For Homoscedasticity, the Scale-Location plots shows points a fair spread of residuals as the fitted values increase. So Homoscedasticity is mostly acceptable.
For Normality of Residuals, the Q-Q plots shows residuals almost following the straight line, with some deviation in the upper tail. Normality is reasonably satisfied.
For Multicollinearity, both VIF values for team and position are approximately equal to 1.15, close to the threshold of 1, which indicates very low mulitcollinearity. This means team and position aren’t strongly correlated with each other.
Conclusion
Based on the multiple linear regression model, I concluded that both team and position showed some relationship with player salary. Many teams (such as the Yankees,Red Sox, etc.) and some positions (first baseman,outfielders, and third basemen) had statistically significant coefficients, meaning players in these specific teams and position tend to have higher salaries. But, the model fit was low with an R-squared value of 0.14, meaning that a player’s team and position explain about 14% of the variation in salary.
While the model gave good insight, there was other factors that weren’t included that explain MLB salaries. Factors such as age, performance and experience are a few that wasn’t included in the data-set. For future directions and research, more predictions can be added to the model. Predictions such as home-run, batting averages and percentages, and even individual-skills players have.

Data excerpt ->
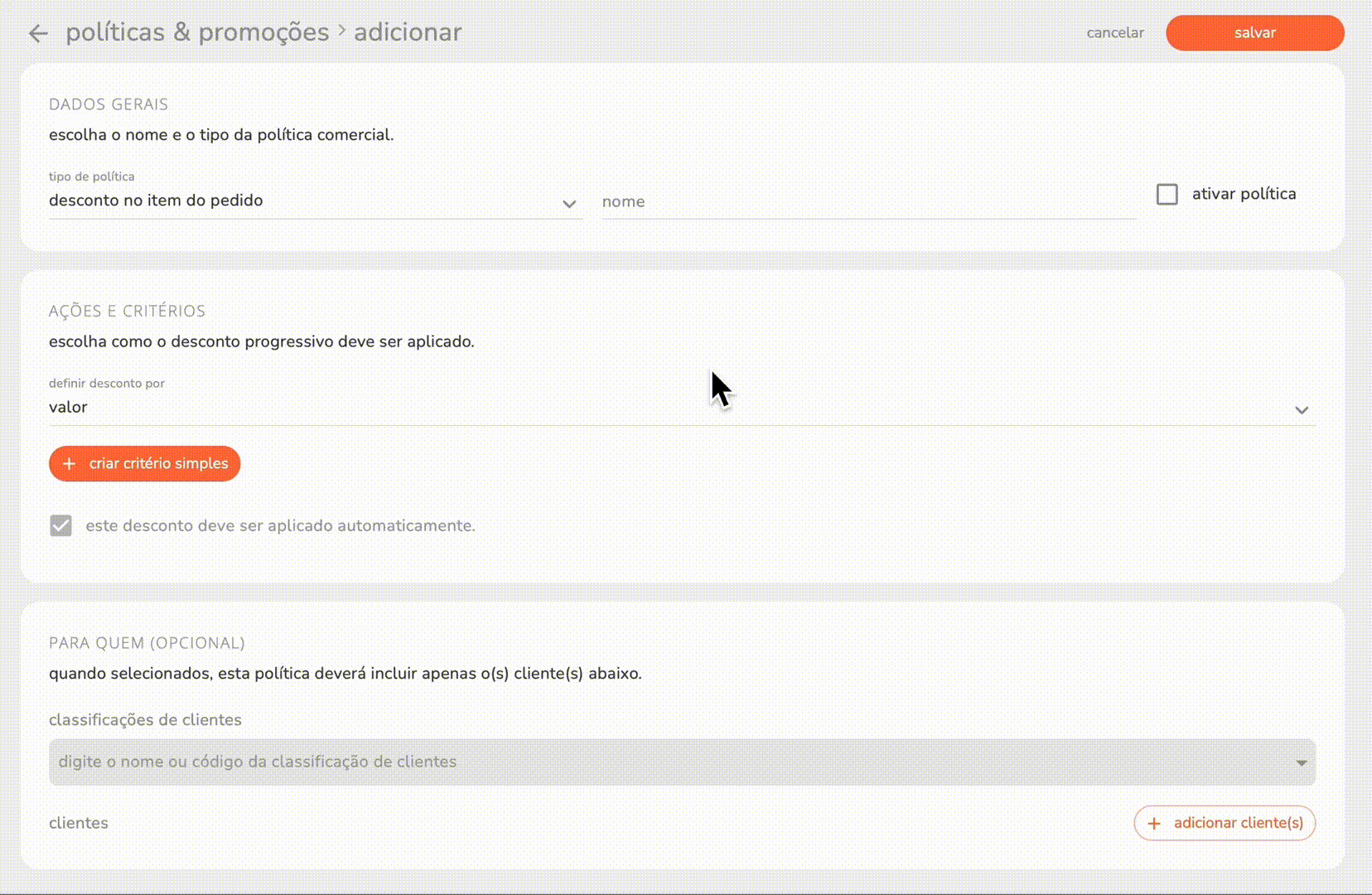Select the adicionar breadcrumb item
The width and height of the screenshot is (1372, 895).
[x=407, y=32]
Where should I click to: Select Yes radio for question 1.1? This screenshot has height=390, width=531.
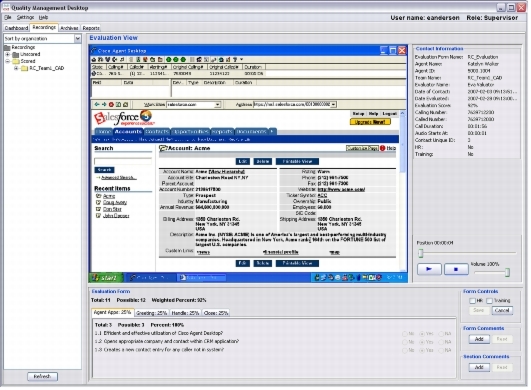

What needs to be done -> In the passage on MLB player salaries, what R-squared value did the regression model have?

Right answer -> 0.14